The EOQ model is a useful technique of inventory management as it tells us the quantity to order & also the time of order. It helps in deciding when to replenish the inventory and also the quantity to be replenished.
However , the EOQ model suffers from various shortcomings, particularly the unrealistic assumptions.

1)    The total usage of an item during a particular period is difficult to be known with certainty. In most cases , the actual demand/use of an item may fluctuate during any particular period.

2)     The assumption of no time gap between placing an order and getting the supply is also not realistic. The supply of an item may not be immediately reach the firm as soon as the inventory level reaches zero and the order is placed. Consequently, the inventory level as per EOQ model may drop to zero before the new replenishment is received.

3)    Another shortcomings of the EOQ model is that the quantity given by the EOQ model may be hypothetical. For example , order cannot be placed for fractional unit , say 437.25 units. Quite often , the order can be placed only in a particular multiple size, e.g., I multiple of dozens, or 10’ or 100’s.

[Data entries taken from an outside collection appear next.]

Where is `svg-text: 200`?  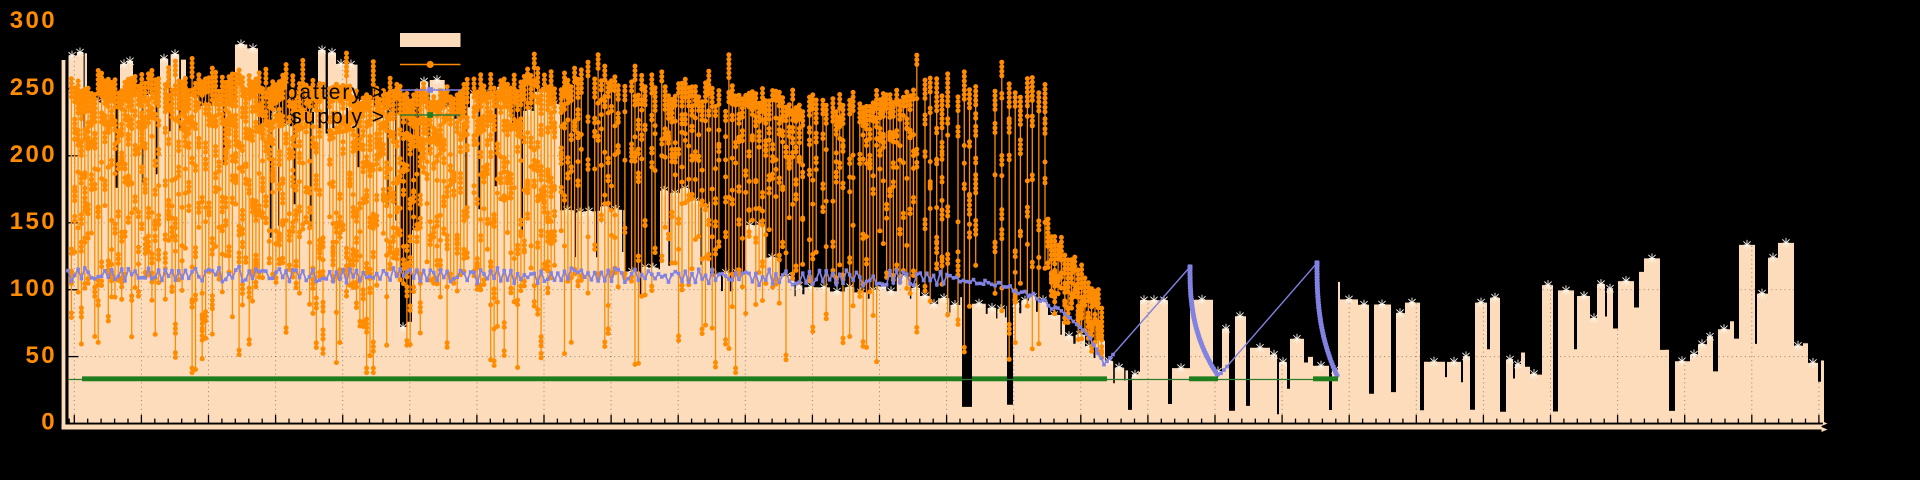 svg-text: 200 is located at coordinates (34, 154).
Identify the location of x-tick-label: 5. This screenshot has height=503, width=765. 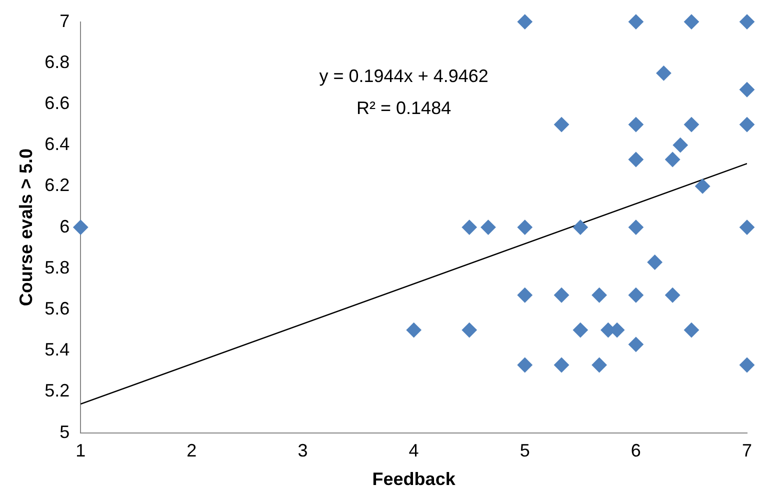
(525, 450).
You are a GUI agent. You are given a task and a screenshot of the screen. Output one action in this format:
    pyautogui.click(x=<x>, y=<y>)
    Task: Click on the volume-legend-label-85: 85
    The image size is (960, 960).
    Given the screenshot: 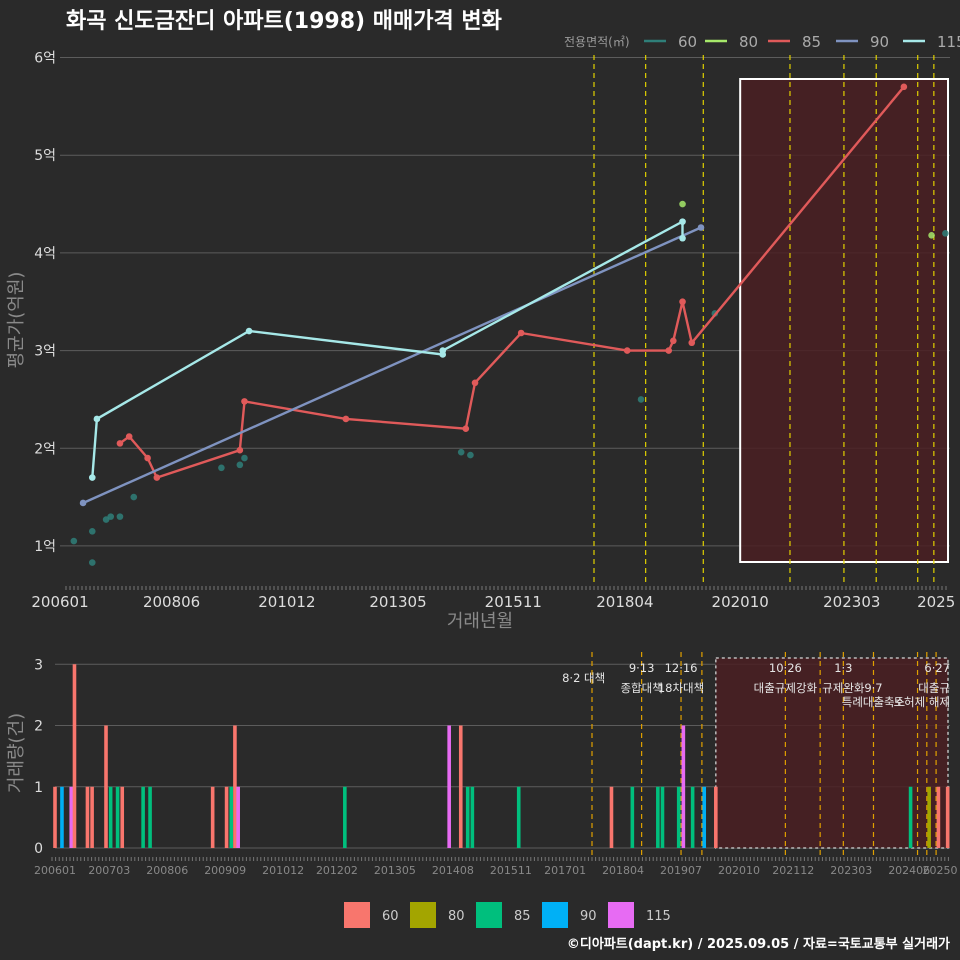 What is the action you would take?
    pyautogui.click(x=522, y=916)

4)    The EOQ model assumes that the ordering cost are fixed and are not a function of the size of the order. This is unlikely to be true when there are economics of scale or quantity discounts associated with larger orders.

5)    The carrying cost may also vary substantially as the size of the inventory rises because of economics of scale or the storage efficiency . If it is so , then the EOQ model may not give the desired result.

The shortcoming can be overcome to some extent by modifying some of the assumptions of the model.
1)    The assumptions of immediate replenishment can be eliminated by pre-poning (advancing) the placement of an order by a few days before the actual inventory level reaches zero.
2)    The firm may maintain a safety inventory which would cover the demand while the supply is being replenished. The size of the safety inventory is an increase function of the time it takes to replenish the inventory & the uncertainty associated with the demand.
3)    The firm may decide the re-order level, at which the next order is to placed. This re-order level will  then depend upon the expected usage rate & the time gap.

So, the re-order level & safety stock can take care of the problem of instantaneous replenishment. However, the safety stock level depends upon the cost of carrying additional inventory and the cost of stock-out.